(EXERCISE PASSAGE begins)
Mwangi v. Norman et al
Filing
12
ORDER TO DISMISS IN PART AND TO DRAW CASE by Judge Lewis T. Babcock on 4/4/16. Perry Speelman, Justin Kennedy, and Anthony Norman terminated. (dkals, )
IN THE UNITED STATES DISTRICT COURT
FOR THE DISTRICT OF COLORADO
Civil Action No. 16-cv-00002-GPG
CARNE M. MWANGI,
Plaintiff,
v.
ANTHONY NORMAN, Denver Police Deputy, in His Individual and Official Capacity,
JUSTIN KENNEDY, Denver Policy Deputy, in His Individual and Official Capacity,
PERRY SPEELMAN, Denver Police Officer, in His Individual and Official Capacity,
DEPUTY X, in His Individual and Official Capacity, and
ALL ARRESTING OFFICERS, in His Individual and Official Capacity,
Defendants.
ORDER TO DISMISS IN PART AND TO DRAW CASE
Plaintiff, Carne M. Mwangi, is detained at the Denver County Jail. He initiated
this action by filing, pro se, a Prisoner Complaint pursuant to 28 U.S.C. § 1343 and 42
U.S.C. § 1983. He filed an Amended Complaint (ECF No. 6) on January 4, 2016. Mr.
Mwangi has been granted leave to proceed in forma pauperis pursuant to 28 U.S.C.
§ 1915.
On January 13, 2016, the Amended Complaint was reviewed and a
determination was made that it was deficient because it was not filed on the courtapproved Prisoner Complaint form, failed to comply with the pleading requirements of
Fed. R. Civ. P. 8, and failed to state a claim against the Defendants in their official
capacities. (ECF No. 7). Consequently, Plaintiff was ordered to file a [Second]
Amended Complaint within 30 days of the January 13, 2016 Order. (Id.). In a February
18, 2016 Minute Order, Magistrate Judge Gallagher granted Mr. Mwangi an additional
1
30 days to comply with the January 13 Order. (ECF No. 11). Plaintiff was warned that
failure to comply may result in dismissal of this action without further notice. (Id.).
Plaintiff failed to file a [Second] Amended Complaint by the court-ordered
deadline. Notwithstanding, the Court will now review the allegations of the Amended
Complaint (ECF No. 6) to determine whether he has stated an arguable claim for relief
against any of the Defendants. Although the Amended Complaint is not filed on the
court-approved form, as required by Local Rules 1.2 and 5.1(c), the original Complaint
was filed on the court-approved Prisoner Complaint form. When construed together,
the information provided in the original Prisoner Complaint and the Amended Complaint
is sufficient to comply with the Local Rules.
(EXERCISE PASSAGE ends)
* **ASSIGNMENT**
Answer these questions from the court order:
(a) Where is Carne M. Mwangi detained?
(b) On what date did he file the Amended Complaint?
(c) How many additional days did Magistrate Judge Gallagher grant him to comply with the January 13 Order?
(DATA begins)
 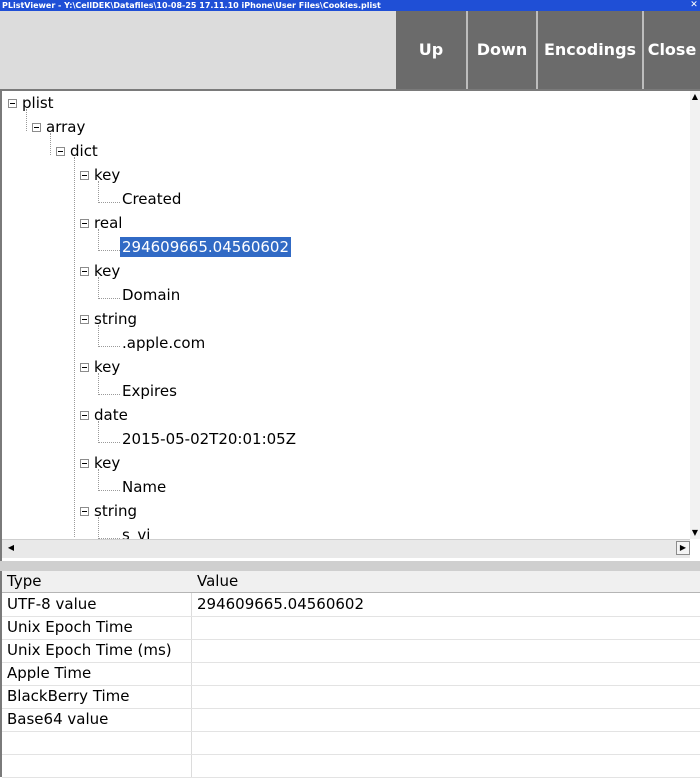 I want to click on type-cell: Unix Epoch Time, so click(x=70, y=627).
(DATA ends)
* **ANSWER TO THIS TASK**
(a) The Denver County Jail
(b) January 4, 2016
(c) 30 days